Para Paz, o momento agora é de confirmação. “Será fundamental acompanhar se esse movimento representa apenas um repique técnico após as quedas recentes ou o início de uma recuperação mais duradoura. O ativo ainda negocia abaixo das médias móveis, e somente um rompimento dessa região poderá devolver maior força compradora e abrir espaço para buscar patamares mais elevados”, afirma. As principais resistências estão em US$ 85,95, US$ 99,00, US$ 114,70, US$ 119,50 e US$ 125,15. Já no cenário negativo, a região dos US$ 70,00 segue como principal suporte de curto e médio prazo. “Caso esse nível seja perdido, o petróleo poderá retomar o movimento de baixa e acelerar as perdas em direção aos próximos suportes”, diz Paz.
Risco geopolítico parcialmente precificado
Apesar da alta forte, fontes avaliam que o mercado ainda trabalha com uma diferença importante entre risco e interrupção real. Alberto Friggi, CEO da Friggi & Secco, afirma que os novos ataques e o restabelecimento das sanções econômicas contra o Irã provocaram uma reação imediata no petróleo.
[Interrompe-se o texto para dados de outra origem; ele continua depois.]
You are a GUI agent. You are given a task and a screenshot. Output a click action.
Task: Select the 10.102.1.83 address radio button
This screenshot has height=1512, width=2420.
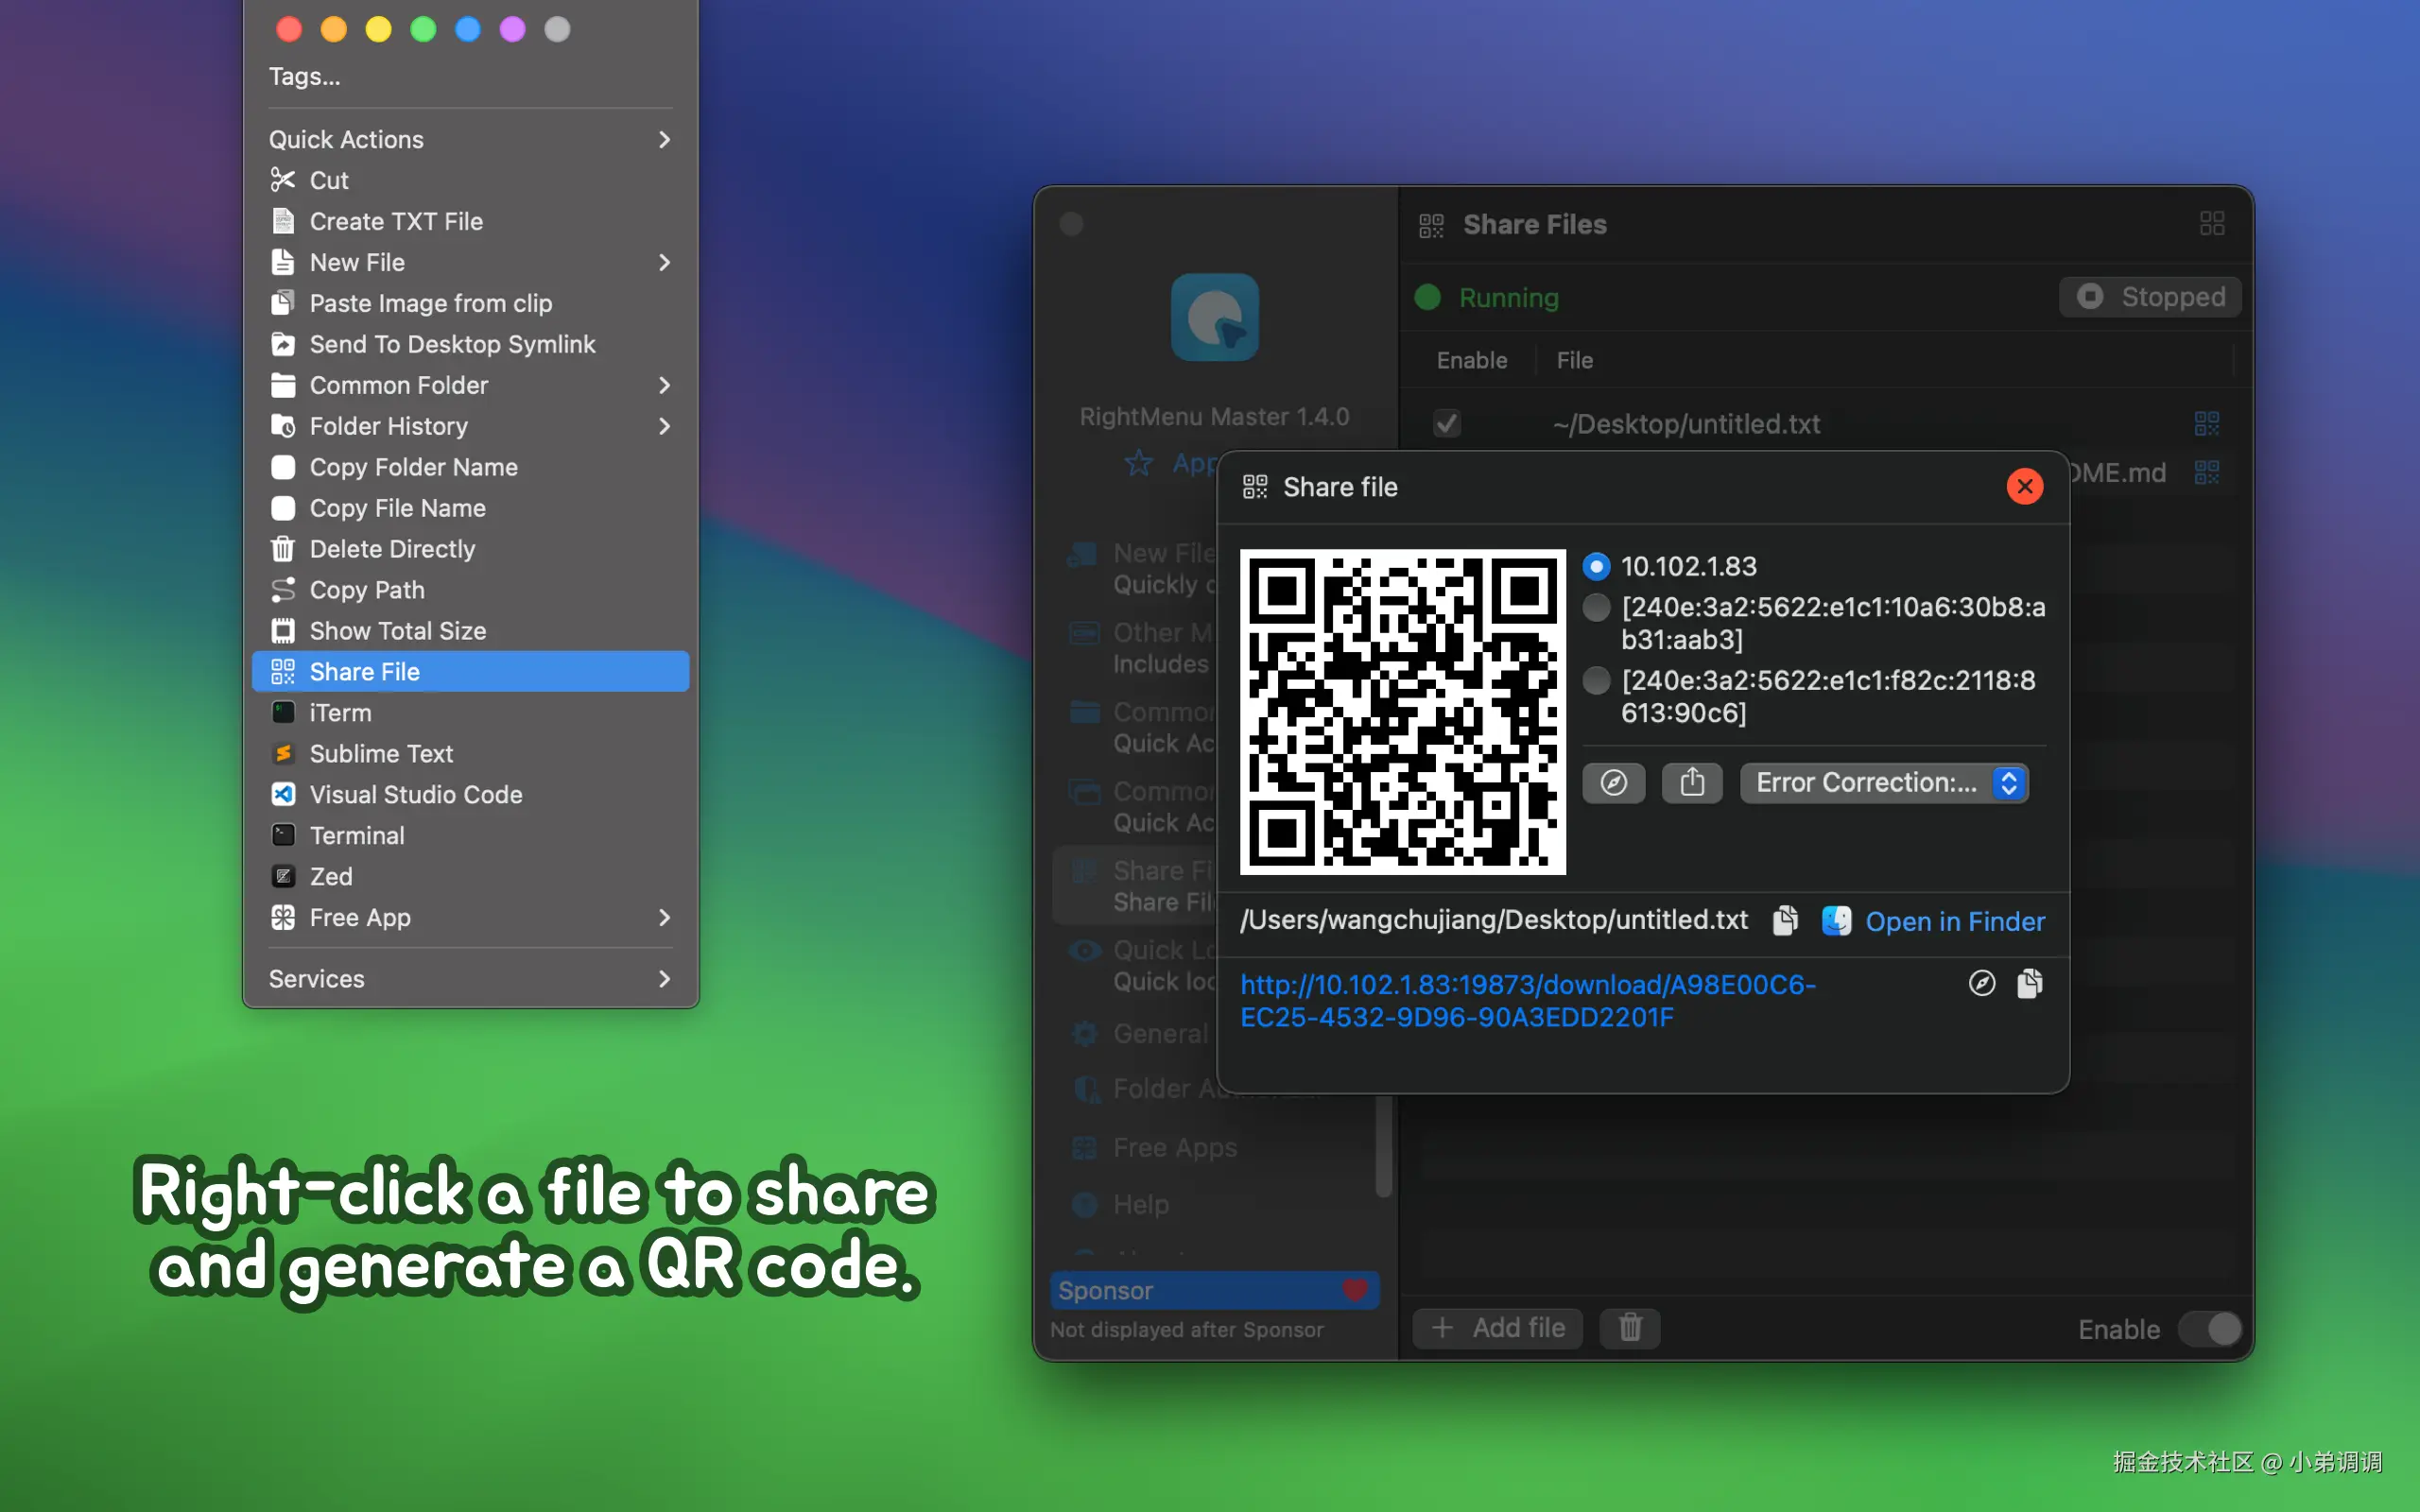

Para ele, o mercado já incorporou parte do prêmio geopolítico, mas ainda não precificou completamente um cenário de restrição física de oferta ou interrupção relevante nas rotas de exportação da região.
André Luiz Haas Caruso, CEO da Pilar Capital, também avalia que o risco geopolítico está parcialmente incorporado aos preços. Ainda assim, diz ele, existe espaço para nova pressão caso ataques atinjam instalações petrolíferas ou dificultem a passagem pelo Estreito de Ormuz. Para Fábio Murad, sócio e fundador da Ipê Avaliações, a sustentação da alta dependerá da transformação do risco em problema real de oferta. “Se o conflito entre Estados Unidos e Irã se limitar a ruído diplomático e militar controlado, a alta pode ser devolvida. Se houver risco real de oferta, o movimento ganha sustentação”, afirma.
Com isso, a resposta para a pergunta sobre o petróleo a US$ 90 depende de dois gatilhos combinados: a confirmação técnica de força acima das médias móveis e a evolução do risco geopolítico em Ormuz. Enquanto o estreito permanecer como risco no radar, o Brent tende a operar com volatilidade elevada. Se houver interrupção efetiva no fluxo de petróleo pelo Golfo Pérsico, o mercado pode rapidamente buscar novos patamares para o barril.